The NASA/NOAA VIIRS active fire product (Collection 2, processed at NASA FIRMS — Fire Information for Resource Management System) generates near-real-time fire pixel detections at 375m spatial resolution from the Visible Infrared Imaging Radiometer Suite instrument on Suomi NPP and NOAA-20 satellites, with overpass frequency of approximately 12 hours per satellite per location (combined 6-hour revisit at mid-latitudes for the two-satellite constellation). Each VIIRS active fire detection is published via NASA FIRMS as a GeoJSON/CSV point file and integrated into the NIFC Active Fire Mapping Program’s web GIS platform within 3–5 minutes of satellite data downlink and processing. CAL FIRE incident commanders use the NIFC active fire map during initial attack to validate perimeter growth estimates and identify spotting fires beyond containment lines. VIIRS fire detections below the 375m pixel size threshold — which includes all early-stage ignition events before the fire has grown to approximately 0.1–0.2 km² — are below VIIRS detection floor, so the ground camera network and drone patrol AI are the primary early-detection tools for sub-hectare ignition events. Adversarial injection targeting VIIRS-derived active fire product AI affects the response to confirmed fires with active perimeters rather than initial detection, by suppressing satellite-confirmed fire pixel counts that drive aerial retardant drop prioritization between multiple simultaneous incidents.

Can the Glyphward API process FLIR thermal camera frames from autonomous patrol drones?

Yes. Glyphward’s multimodal scanning engine processes any rendered image format — including false-color thermal IR composites from FLIR Boson+, Seek Reveal Pro Fusion, DJI Zenmuse H20T, and Workswell WIRIS thermal cameras — through the same adversarial pixel injection detection pipeline. Thermal cameras render temperature data as false-color images (iron palette, rainbow palette, white-hot/black-hot) where pixel colour encodes temperature and active fire pixels produce distinctive high-temperature colour signatures. The Glyphward adversarial detection pipeline identifies structured perturbations that shift the apparent temperature color encoding of hotspot pixels — moving them from the fire-temperature spectral class toward the background land-surface-temperature class in the false-color render — in the same way that it detects spectral-class perturbations in satellite thermal composite products.

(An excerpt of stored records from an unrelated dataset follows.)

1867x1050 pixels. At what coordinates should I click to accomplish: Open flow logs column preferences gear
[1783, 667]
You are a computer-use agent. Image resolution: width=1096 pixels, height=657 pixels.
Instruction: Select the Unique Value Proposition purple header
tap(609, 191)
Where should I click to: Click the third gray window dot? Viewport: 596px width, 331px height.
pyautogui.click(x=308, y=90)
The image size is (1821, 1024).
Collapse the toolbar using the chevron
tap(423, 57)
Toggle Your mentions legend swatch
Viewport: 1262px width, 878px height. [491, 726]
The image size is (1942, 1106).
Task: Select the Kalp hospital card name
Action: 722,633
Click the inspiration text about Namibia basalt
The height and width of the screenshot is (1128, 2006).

Apply the Glyphward scan gate to each rendered thermal frame before the onboard drone AI classifies it for hotspot detection.

Does wildfire detection AI adversarial injection risk apply to international deployments outside California?

Yes. Camera-based wildfire detection AI is deployed globally under multiple frameworks: ALERTWildfire (covering the US West), HPWREN (High Performance Wireless Research and Education Network, UC San Diego), Australia’s AFAC-coordinated Firesafe Fire Camera Network, Portugal’s SIRESP fire surveillance camera network (Instituto da Conservação da Natureza e das Florestas), France’s DFCI (Défense des Forêts Contre l’Incendie) regional camera networks, and the Copernicus EFFIS satellite fire monitoring system covering EU member states. Each deploys the same fundamental architecture: rendered camera or satellite imagery processed through convolutional smoke and fire detection AI with alert thresholds calibrated to local fuel and weather conditions. The adversarial injection surface is the same across all deployments — the rendered image boundary before the convolutional AI classification step — and is not limited by jurisdiction or regulatory framework. The Glyphward API accepts images from any source and applies the same adversarial detection pipeline regardless of the origin camera network or satellite product.